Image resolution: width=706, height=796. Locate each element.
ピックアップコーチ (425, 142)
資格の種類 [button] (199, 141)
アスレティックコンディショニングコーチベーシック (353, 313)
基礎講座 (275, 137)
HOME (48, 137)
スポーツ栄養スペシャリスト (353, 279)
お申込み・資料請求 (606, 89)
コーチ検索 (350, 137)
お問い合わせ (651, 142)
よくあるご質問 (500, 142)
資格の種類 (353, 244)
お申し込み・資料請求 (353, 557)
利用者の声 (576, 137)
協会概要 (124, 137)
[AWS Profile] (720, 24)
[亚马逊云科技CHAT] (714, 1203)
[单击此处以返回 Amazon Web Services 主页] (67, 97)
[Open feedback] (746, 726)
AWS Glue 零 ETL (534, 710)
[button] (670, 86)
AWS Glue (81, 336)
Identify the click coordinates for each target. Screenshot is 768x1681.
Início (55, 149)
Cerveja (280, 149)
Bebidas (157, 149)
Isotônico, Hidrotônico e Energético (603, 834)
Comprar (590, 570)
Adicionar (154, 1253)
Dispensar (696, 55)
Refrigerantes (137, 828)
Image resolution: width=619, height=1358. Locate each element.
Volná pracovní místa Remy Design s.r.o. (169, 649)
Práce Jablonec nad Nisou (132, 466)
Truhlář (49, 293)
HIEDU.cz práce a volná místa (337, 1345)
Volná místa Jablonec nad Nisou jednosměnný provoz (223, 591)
***
Objective:
Rewrite the lines from the start of the entries through the line containing "お申し込み・資料請求 (353, 557)", changing "Locate" to "Find" and leaving everything else the same. Give only those lines.

Answer for this exercise:
Image resolution: width=706, height=796. Find each element.
ピックアップコーチ (425, 142)
資格の種類 [button] (199, 141)
アスレティックコンディショニングコーチベーシック (353, 313)
基礎講座 (275, 137)
HOME (48, 137)
スポーツ栄養スペシャリスト (353, 279)
お申込み・資料請求 (606, 89)
コーチ検索 (350, 137)
お問い合わせ (651, 142)
よくあるご質問 (500, 142)
資格の種類 (353, 244)
お申し込み・資料請求 (353, 557)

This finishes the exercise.